If Christians would actually read the Bible, instead of daring to insist that three or four isolated phrases within it justifies a theology that has no more to do with Christ than Fred Phelps has to do with Welcome Wagon, we would arrive at a popular Christianity that is not, as so much of our Christianity is today, a pure affront to anyone with half a conscience.

And that Christianity would dissipate the motivation of those kids who bully in the name and spirit of condemning homosexuality. Quickly and inevitably, that particularly noxious train would come to a halt. Because there wouldn’t be left any enduring reason for anyone to ever condemn gay people at all.

Then gay people would just be … people. You know: that thing God made in his own image.

6 comments:

Rob Lazar said...

Shame on you, Joe.

The question isn't what some believe is the Biblical teaching on homosexuality. It's not even what you believe is the origin of homosexuality. The question is does God have a particular view of sin, ALL sin? I agree with you that bullying and belittling a person is wrong and should be opposed. On that I agree with you. But where does that lead? Does it then follow that any of these things make homosexuality acceptable in God's mind?

You're highly disingenuous. On the one hand you post an article that claims man is made in God's image and use that to beat on Christians because they find the homosexual lifestyle contrary to God's design. And on the other hand you want to deny God even exists. You can't have it both ways.

The homosexual liar is confronted with his own sin the same way the heterosexual idolater (who has other gods) has to confront that sin.

If you want to oppose bullying, I'm with you. If you want to promote homosexual conduct as correct in God's mind, I'm against you. If that makes me hateful, let God judge me.

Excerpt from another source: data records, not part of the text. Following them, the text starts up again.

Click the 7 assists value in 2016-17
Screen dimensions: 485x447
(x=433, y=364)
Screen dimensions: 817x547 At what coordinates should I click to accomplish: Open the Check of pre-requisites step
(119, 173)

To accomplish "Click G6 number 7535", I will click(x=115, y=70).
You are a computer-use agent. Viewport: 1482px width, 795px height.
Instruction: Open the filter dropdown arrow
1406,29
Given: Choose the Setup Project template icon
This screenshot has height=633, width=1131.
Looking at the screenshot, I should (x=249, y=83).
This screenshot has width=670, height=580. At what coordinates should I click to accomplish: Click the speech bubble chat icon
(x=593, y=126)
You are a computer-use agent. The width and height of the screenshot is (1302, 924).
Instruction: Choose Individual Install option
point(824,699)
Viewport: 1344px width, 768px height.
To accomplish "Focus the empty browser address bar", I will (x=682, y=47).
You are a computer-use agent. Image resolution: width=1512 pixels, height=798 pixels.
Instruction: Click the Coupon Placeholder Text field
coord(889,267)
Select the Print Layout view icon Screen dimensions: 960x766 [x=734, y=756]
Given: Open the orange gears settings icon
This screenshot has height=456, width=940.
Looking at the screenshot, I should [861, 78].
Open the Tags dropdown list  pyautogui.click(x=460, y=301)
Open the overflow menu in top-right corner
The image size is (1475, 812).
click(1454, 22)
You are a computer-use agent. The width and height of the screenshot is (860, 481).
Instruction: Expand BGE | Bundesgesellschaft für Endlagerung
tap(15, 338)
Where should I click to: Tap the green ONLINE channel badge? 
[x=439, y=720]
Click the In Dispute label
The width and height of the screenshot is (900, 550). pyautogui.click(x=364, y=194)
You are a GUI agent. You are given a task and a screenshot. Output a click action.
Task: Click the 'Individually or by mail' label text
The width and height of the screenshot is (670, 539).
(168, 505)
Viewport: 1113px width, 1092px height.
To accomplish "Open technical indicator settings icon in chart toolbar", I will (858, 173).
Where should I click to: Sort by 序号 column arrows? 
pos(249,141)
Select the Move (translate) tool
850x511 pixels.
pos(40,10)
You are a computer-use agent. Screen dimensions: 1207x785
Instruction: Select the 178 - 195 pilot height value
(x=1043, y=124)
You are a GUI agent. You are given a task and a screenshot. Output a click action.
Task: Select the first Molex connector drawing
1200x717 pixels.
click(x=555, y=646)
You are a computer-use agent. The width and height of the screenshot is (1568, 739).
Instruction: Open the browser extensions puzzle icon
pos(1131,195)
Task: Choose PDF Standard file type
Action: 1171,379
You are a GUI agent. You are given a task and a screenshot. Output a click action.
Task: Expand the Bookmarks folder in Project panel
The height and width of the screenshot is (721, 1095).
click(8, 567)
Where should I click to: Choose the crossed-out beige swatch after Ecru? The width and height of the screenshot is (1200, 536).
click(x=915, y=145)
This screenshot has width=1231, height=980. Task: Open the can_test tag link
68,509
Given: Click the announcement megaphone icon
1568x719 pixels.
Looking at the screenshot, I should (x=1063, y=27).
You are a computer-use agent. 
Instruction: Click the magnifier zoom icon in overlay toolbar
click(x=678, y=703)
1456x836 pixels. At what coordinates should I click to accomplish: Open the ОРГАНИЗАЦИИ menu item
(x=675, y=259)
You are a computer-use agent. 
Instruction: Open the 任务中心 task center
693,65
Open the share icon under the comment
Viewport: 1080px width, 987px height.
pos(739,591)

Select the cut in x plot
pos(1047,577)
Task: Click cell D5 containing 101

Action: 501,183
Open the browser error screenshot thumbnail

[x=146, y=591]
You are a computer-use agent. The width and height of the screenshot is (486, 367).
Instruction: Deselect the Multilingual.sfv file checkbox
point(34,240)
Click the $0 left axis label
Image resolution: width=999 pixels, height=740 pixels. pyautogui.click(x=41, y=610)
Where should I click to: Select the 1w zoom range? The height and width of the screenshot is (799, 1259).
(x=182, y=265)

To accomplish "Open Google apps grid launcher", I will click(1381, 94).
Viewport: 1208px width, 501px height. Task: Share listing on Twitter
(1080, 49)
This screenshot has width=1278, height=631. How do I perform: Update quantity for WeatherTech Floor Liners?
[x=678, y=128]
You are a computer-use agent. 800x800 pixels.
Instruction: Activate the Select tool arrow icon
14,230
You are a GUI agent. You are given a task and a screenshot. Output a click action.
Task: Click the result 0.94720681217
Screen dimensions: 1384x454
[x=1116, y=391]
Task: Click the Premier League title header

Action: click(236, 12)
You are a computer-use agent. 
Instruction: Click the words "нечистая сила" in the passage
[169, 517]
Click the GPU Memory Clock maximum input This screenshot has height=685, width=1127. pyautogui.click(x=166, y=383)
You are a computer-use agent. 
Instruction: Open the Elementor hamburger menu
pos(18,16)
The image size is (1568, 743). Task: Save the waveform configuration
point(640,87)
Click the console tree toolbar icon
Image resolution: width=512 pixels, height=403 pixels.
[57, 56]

The blog you posted recently asking "When did you choose to be straight?" is meant to persuade someone into thinking homosexuality is natural and therefore okay with God. I wouldn’t think you’d want to use that. Because if you use that natural line of reasoning to determine moral right and wrong, then homosexual adoption is wrong automatically since 2 homosexuals can't have children with each other.

Brett Cottrell said...

The problem is that some people selectively read the Bible - which I suppose is necessary considering the many contradictions.

But the Bible's contradictions make only slightly more sense than Perry's logic: declare war on Gingrich by declaring war on gays.
http://brettcottrell.blogspot.com/2011/12/rick-perry-declares-war-on-gingrich-by.html

Rob Lazar said...

Brett,

Did Jesus selectively quote bible passages in Matthew 18:4-5 in which He defines marriage?

Anonymous said...

What's with this sick and perverted blog anyway??? It's bad enough you people are ramming your depravity down our throats in an attempt to make clear thinking people think your lifestyle is normal...now you sully the Erie Blogs with your militant homo agenda. And what's your problem with Christianity? You people make me want to puke.

JCF said...

Good heavens, this blog has come to the attention of Christianists, that foul PERVERSION of faith in the Nazarean Carpenter.

Bullying is sinful violence against the Imago Dei.

And homophobia is sinfuly LYING (often violent) against the Imago Dei-Made-Gay.

There's the connection, Christianist blasphemers. REPENT of your homophobia! Repent of your violence! In Jesus' Name!

D. Lucas said...

If you people don't like Christians, I can't wait to hear how you love the Muslims. At least we don't chop off your heads.